- **Exercise details**
Count the lines of the material below that contain the string "Click", treating uppercase and lowercase as different, and reply with only the number.

┄┄┄┄┄┄┄┄┄┄

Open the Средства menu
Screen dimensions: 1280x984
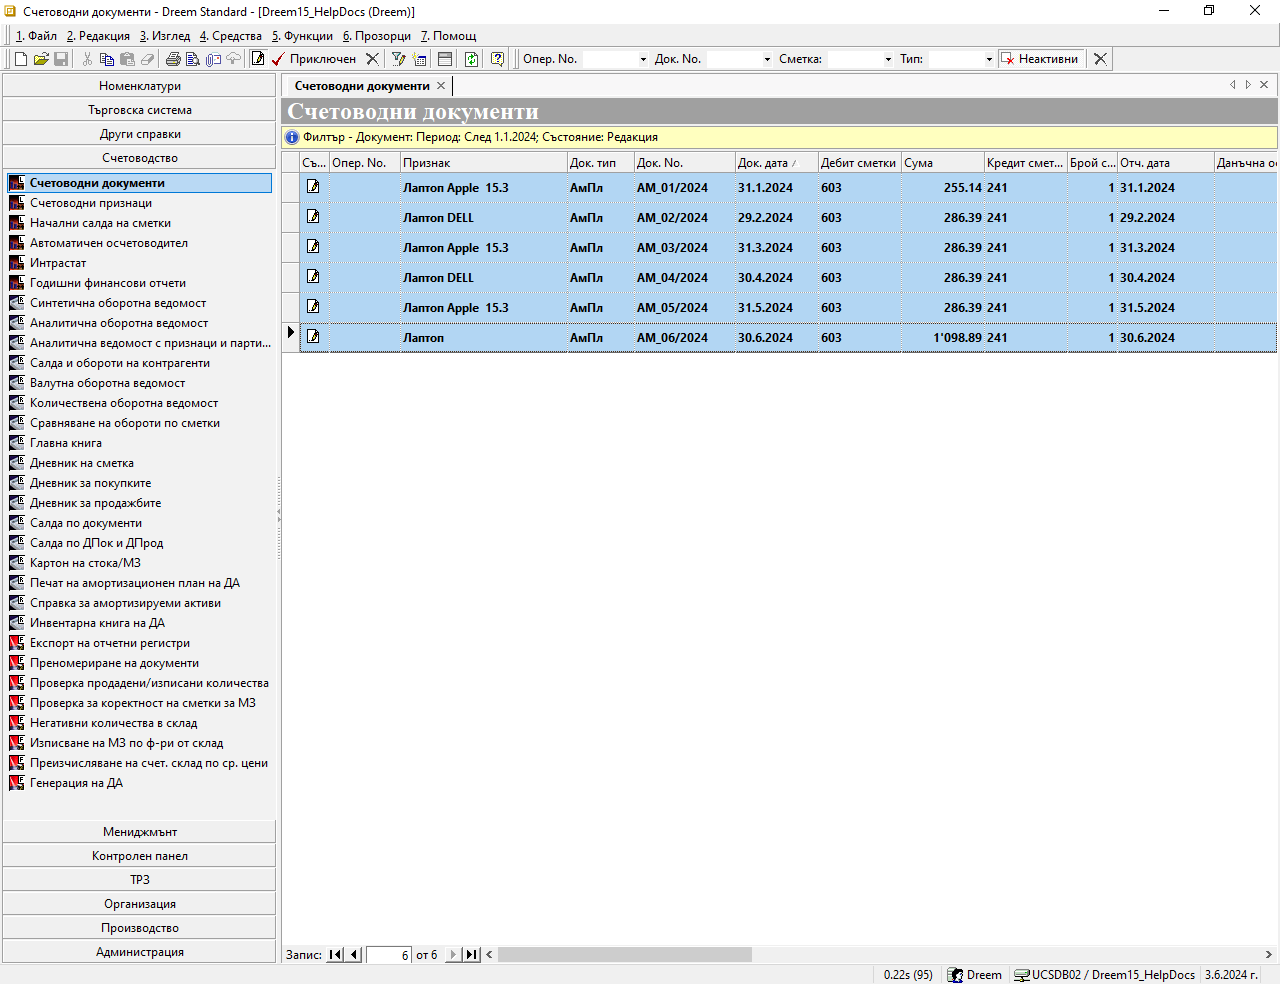tap(231, 36)
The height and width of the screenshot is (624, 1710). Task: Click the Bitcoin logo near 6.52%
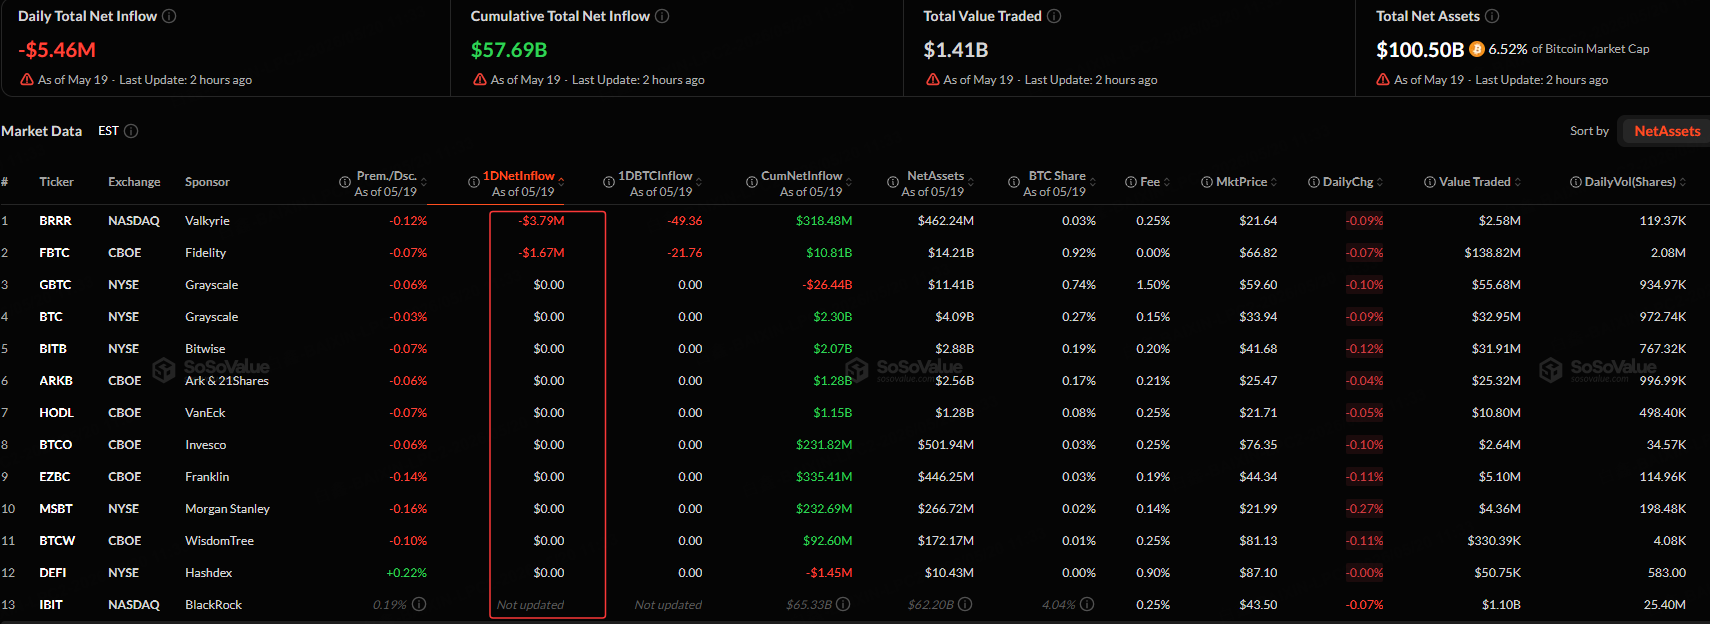[x=1477, y=49]
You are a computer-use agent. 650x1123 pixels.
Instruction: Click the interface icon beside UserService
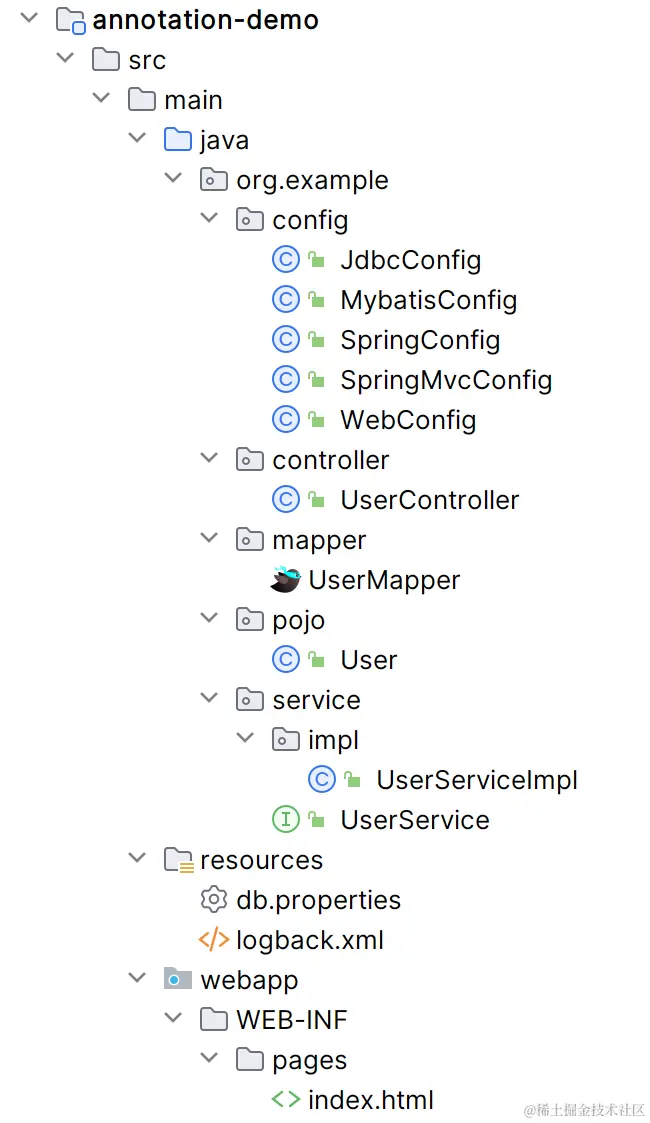[286, 820]

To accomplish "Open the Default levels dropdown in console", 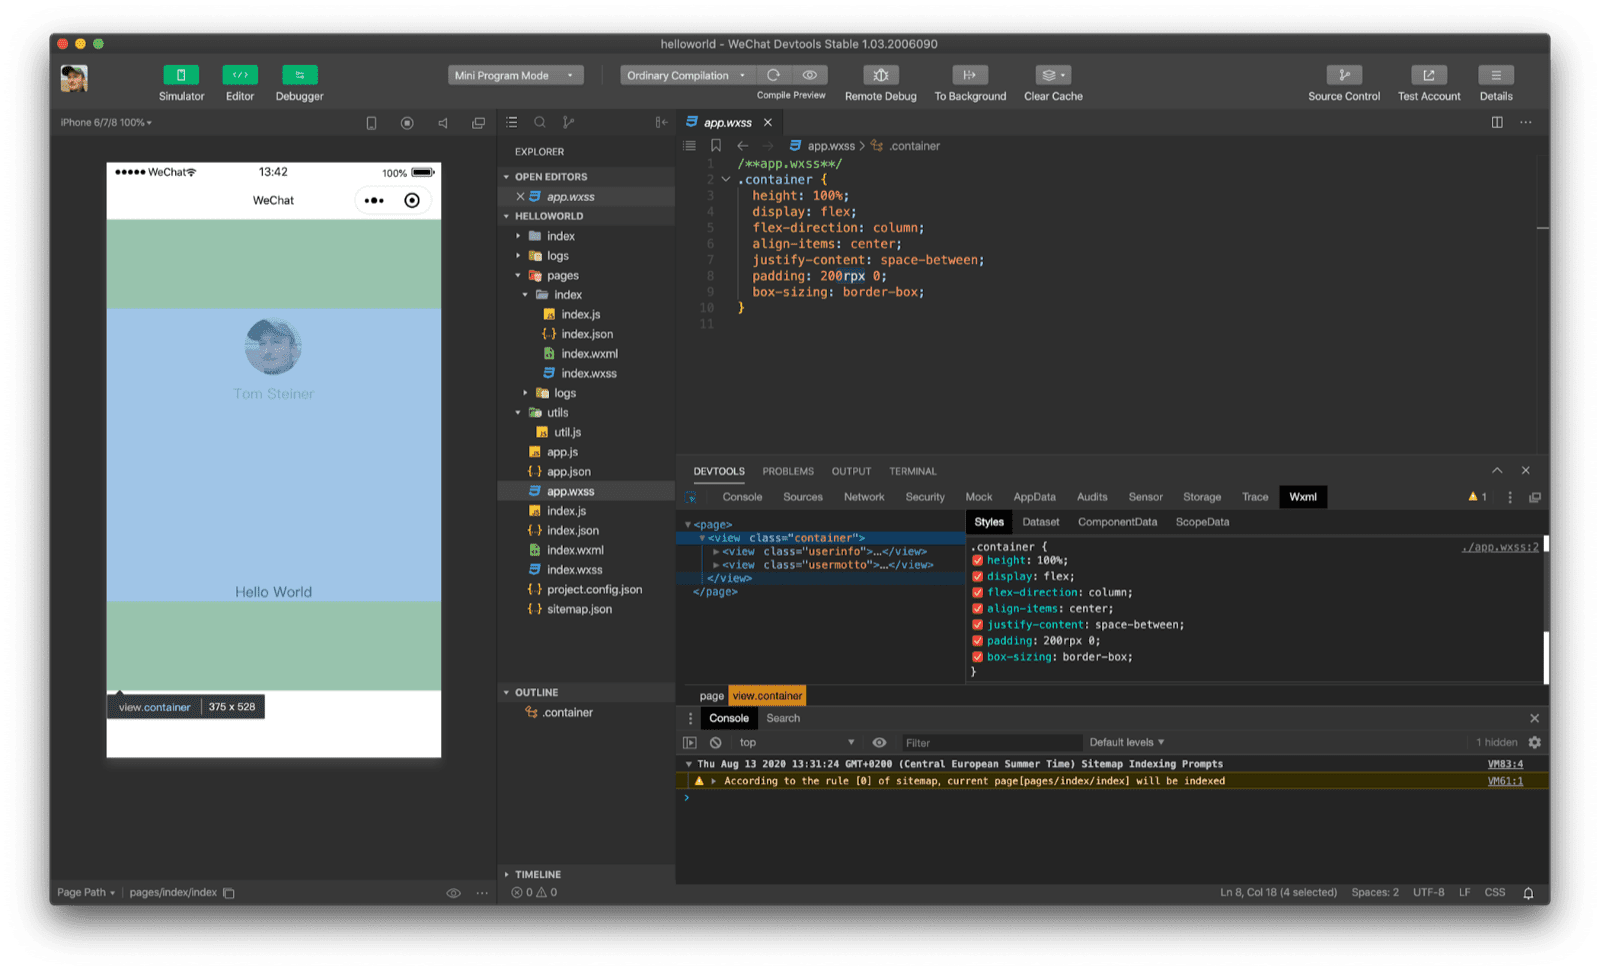I will 1127,742.
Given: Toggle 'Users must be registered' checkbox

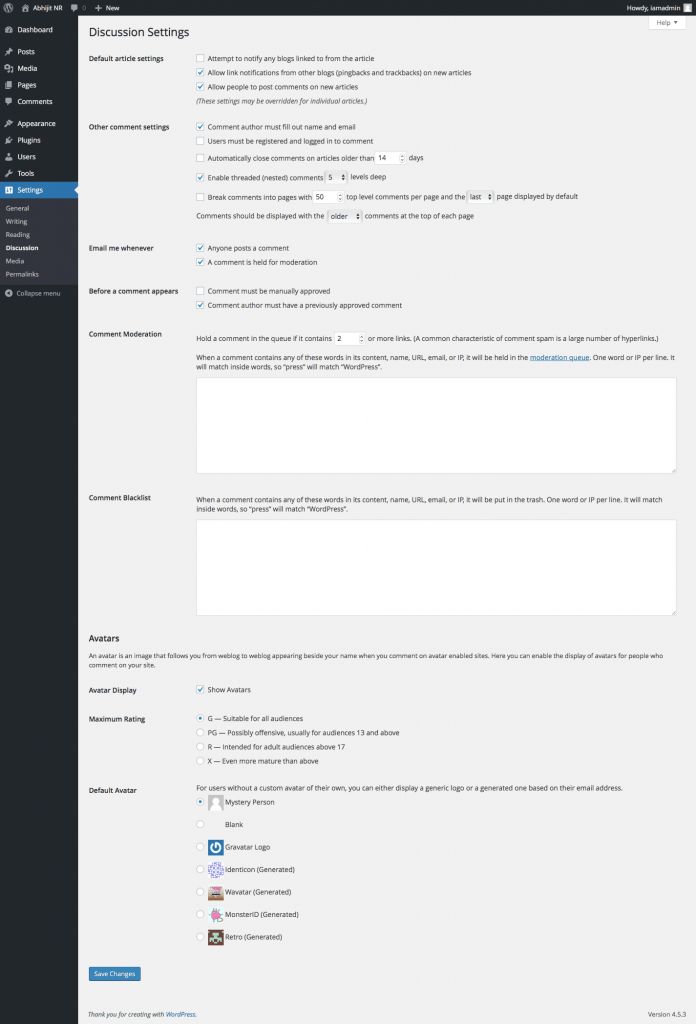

┄┄┄┄┄┄┄┄┄┄

- **Full response**
2